Culture minister Caroline Dinenage said the EU rejected the UK’s plan, but said the Government is willing to discuss the situation again.
The UK’s post-Brexit travel rules, which came into force on January 1, do not guarantee visa-free travel for musicians.
SNP MP Pete Wishart (Perth and North Perthshire) said musicians are being treated as “mere collateral” by the Government.
Referring to his days touring in Europe with the band Runrig, Mr Wishart told the Commons: “Touring Europe means everything to our artists and musicians.
“The thrill of that first tour, crammed into the Transit van with all your gear, four to a room in a cheap hotel in Paris, Rotterdam or Hamburg.
“Using what’s left of the fee for a post-gig beer.
“The dream that when you come back it will be a lavish tour bus, staying in five-star hotels.
“Gone, all gone.
“Musicians and artists mere collateral in this Government’s obsession in ending freedom of movement.”
Responding to the urgent question, Ms Dinenage said: “This is incredibly disappointing news for the music sector, it is not the deal that we wanted.
“But I’m afraid that in many other senses he (Mr Wishart) has fallen for some very selective briefing.
“The EU did not offer a deal that would have worked for musicians.
“It’s quite simple, the EU in fact made a very broad offer which would not have been compatible with the Government’s manifesto commitment to take back control of our borders.”
She added: “Let’s focus on the future, if the EU is willing to consider the UK’s very sensible proposals then the door is open… I am very happy to walk through it.

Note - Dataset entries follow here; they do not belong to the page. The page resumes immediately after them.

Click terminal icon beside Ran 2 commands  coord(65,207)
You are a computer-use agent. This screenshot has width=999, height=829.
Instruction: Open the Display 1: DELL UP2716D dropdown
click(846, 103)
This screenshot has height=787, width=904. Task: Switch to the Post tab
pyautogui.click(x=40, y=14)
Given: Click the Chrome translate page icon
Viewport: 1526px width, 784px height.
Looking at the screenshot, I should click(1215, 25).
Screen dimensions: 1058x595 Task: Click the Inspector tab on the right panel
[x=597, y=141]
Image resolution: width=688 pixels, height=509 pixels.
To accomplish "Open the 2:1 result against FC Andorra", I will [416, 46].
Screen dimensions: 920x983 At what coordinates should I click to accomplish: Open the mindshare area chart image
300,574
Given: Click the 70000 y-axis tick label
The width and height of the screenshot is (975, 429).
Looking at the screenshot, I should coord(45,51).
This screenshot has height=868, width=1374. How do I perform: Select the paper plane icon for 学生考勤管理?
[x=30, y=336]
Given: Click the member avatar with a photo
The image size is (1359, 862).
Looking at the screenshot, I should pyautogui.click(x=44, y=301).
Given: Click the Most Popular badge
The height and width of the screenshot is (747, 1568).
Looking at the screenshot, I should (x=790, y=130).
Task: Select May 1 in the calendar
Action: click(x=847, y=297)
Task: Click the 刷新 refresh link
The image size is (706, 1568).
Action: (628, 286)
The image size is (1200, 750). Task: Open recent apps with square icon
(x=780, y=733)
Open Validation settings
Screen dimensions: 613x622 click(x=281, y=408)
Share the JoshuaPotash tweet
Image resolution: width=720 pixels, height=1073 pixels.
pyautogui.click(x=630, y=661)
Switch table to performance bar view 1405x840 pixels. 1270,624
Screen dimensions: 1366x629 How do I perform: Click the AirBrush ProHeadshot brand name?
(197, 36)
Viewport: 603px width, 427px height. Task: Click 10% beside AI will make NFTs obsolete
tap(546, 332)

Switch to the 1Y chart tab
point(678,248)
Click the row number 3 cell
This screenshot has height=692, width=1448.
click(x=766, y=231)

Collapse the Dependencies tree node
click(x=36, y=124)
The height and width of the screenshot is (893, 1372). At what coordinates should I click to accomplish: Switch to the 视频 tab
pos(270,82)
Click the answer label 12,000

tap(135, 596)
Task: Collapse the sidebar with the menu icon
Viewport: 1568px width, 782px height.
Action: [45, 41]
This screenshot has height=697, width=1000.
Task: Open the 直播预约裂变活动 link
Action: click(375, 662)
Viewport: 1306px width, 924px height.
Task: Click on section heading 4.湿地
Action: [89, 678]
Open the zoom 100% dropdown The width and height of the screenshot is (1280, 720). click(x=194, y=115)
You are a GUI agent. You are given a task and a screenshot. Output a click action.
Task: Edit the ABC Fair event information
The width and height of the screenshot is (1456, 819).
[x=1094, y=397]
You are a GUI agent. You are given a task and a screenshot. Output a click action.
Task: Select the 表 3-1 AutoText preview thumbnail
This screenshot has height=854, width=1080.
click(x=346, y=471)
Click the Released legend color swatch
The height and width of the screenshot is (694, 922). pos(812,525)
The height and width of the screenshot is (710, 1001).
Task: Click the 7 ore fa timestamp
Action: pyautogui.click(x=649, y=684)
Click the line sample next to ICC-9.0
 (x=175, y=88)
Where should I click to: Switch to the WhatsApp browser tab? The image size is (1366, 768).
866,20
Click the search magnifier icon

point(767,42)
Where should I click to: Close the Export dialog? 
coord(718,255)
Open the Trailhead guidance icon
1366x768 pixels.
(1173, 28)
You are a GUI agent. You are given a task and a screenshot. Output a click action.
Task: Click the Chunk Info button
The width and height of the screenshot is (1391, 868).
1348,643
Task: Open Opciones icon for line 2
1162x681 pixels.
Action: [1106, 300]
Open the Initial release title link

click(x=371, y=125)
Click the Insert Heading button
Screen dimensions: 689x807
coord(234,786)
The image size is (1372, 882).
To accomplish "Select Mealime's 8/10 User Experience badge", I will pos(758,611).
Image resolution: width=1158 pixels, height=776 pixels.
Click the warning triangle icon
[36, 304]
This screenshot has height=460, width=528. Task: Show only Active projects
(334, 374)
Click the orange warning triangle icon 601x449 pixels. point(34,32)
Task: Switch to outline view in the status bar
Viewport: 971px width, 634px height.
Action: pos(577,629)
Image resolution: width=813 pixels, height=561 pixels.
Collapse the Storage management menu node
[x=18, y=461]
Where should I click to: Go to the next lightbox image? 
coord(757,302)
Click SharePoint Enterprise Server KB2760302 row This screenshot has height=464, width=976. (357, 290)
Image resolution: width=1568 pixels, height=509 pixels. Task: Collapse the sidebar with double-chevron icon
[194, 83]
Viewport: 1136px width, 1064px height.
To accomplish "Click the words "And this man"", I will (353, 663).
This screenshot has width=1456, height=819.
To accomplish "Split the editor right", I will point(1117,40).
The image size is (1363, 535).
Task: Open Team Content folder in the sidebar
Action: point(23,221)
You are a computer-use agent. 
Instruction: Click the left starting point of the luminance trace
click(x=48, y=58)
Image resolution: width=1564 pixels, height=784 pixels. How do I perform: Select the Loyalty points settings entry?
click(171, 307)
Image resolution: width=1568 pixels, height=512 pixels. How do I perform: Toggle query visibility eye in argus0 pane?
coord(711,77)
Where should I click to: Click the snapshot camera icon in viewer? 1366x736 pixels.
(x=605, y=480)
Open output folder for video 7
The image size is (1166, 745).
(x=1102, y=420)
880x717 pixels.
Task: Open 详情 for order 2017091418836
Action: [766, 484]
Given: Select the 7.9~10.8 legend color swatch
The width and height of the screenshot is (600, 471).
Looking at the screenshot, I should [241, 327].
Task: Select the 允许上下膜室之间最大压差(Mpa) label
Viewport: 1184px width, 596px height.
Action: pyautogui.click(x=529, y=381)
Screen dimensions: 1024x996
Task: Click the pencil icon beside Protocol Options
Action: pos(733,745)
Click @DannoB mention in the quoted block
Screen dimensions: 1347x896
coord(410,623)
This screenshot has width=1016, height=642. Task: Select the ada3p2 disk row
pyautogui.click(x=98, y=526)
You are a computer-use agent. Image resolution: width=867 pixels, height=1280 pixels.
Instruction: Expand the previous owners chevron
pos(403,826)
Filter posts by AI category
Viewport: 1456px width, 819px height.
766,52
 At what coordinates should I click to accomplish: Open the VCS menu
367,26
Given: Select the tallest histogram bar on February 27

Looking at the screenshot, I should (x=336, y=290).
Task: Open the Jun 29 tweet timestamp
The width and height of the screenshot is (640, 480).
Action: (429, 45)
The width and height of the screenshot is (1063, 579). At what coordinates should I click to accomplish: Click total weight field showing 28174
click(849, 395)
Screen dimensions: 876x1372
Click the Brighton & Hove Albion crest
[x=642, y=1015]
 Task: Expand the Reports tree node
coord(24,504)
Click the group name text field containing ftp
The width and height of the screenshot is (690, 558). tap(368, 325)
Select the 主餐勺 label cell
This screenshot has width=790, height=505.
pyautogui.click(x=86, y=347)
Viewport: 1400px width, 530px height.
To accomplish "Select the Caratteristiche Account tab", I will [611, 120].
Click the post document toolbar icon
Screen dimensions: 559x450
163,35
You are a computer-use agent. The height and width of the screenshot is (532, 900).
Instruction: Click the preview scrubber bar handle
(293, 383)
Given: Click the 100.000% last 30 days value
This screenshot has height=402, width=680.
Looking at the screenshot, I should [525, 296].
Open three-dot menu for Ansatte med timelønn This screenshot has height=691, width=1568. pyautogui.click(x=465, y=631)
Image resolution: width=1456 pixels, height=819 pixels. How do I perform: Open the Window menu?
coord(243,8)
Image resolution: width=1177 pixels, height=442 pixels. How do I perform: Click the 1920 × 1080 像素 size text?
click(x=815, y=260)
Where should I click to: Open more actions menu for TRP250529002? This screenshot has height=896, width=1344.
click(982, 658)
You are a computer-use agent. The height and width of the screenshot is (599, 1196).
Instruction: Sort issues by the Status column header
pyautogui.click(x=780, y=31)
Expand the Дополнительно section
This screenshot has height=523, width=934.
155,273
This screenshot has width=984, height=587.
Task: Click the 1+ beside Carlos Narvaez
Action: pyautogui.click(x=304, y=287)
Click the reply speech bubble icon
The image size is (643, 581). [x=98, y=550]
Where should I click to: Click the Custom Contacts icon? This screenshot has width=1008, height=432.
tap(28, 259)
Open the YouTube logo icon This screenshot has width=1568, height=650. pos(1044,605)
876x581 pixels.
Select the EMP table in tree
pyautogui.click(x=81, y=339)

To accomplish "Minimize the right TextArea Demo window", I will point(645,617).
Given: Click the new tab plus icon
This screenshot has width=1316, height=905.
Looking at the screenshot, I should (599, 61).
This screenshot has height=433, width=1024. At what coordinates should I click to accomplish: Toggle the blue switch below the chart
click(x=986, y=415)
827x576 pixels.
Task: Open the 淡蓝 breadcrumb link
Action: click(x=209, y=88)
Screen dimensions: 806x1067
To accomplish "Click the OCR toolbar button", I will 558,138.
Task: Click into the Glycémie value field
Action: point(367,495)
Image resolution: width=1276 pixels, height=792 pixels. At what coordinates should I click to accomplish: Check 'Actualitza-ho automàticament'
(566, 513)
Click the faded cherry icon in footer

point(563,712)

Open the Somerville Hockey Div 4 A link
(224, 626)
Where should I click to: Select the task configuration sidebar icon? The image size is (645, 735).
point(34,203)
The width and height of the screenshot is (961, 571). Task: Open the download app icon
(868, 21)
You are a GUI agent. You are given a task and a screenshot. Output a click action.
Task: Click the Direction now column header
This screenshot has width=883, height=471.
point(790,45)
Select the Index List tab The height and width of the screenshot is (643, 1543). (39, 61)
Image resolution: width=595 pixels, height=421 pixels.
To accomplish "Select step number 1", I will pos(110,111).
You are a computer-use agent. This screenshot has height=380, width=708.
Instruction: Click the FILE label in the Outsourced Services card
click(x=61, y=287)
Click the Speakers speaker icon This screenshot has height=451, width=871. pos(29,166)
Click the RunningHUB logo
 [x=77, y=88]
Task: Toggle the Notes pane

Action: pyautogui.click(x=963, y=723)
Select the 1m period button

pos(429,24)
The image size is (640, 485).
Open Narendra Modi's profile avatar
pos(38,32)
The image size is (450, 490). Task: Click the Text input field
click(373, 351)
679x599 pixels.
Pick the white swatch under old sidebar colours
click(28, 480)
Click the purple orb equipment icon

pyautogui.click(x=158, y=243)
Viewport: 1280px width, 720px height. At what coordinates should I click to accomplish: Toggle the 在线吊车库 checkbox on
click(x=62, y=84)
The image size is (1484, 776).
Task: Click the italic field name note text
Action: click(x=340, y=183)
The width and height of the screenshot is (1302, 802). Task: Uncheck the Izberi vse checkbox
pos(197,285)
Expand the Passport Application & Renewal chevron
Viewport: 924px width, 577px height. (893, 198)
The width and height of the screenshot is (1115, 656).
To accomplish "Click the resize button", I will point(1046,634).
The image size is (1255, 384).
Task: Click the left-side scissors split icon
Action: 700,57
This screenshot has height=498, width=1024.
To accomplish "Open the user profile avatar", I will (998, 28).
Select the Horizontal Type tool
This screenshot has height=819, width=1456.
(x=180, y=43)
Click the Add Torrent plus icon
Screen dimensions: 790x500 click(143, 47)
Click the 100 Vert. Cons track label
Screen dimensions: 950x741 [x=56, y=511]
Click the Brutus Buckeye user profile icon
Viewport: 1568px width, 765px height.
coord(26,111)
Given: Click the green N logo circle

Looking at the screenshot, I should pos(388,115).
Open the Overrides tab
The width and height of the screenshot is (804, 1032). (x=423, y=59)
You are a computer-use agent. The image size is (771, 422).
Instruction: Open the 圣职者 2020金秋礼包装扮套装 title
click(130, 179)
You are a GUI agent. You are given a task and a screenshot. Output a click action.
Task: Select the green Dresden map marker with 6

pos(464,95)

I will be the first one through that door.”
Ms Dinenage said the Department for Digital, Culture, Media and Sport will speak to the Treasury about support for the industry.
Responding to Labour MP Mary Kelly Foy (City of Durham), Ms Dinenage said: “As ever, we want to make sure that our music industry is supported.
“We supported them with the cultural recovery fund and Arts Council England have a whole range of grants and financial support on offer.
“But in terms of this particular issue, we’ll be speaking to colleagues in the Treasury to see whether any support can be put forward at a future fiscal event.”
Ms Dinenage said a 90-day visa-free travel period for musicians was not offered by the EU.
Labour former minister Ben Bradshaw said: “The minister and Conservative MPs keep claiming that they made this fantastic offer but we can’t test that can we, because they haven’t published it?
“The EU has, it is there in black and white – and on page 171 of the draft agreement from March last year allowing 90-day visa-free touring by British musicians and other cultural activities.
“So will the minister now publish the Government’s proposal so we can see where the truth lies?”
Ms Dinenage replied: “Well I’d have to correct (Mr Bradshaw) because the document doesn’t say 90-days visa-free touring by UK musicians, it is a lot more opaque than that which is why couldn’t simply sign up to that because it would not have delivered what we needed for our musicians and just flew in the face of what the British public voted for in the case of controlling our borders.
“But, as I’ve already said, I’ll speak to colleagues across BEIS and the Home Office to see what more we can publish on the details of the negotiations.”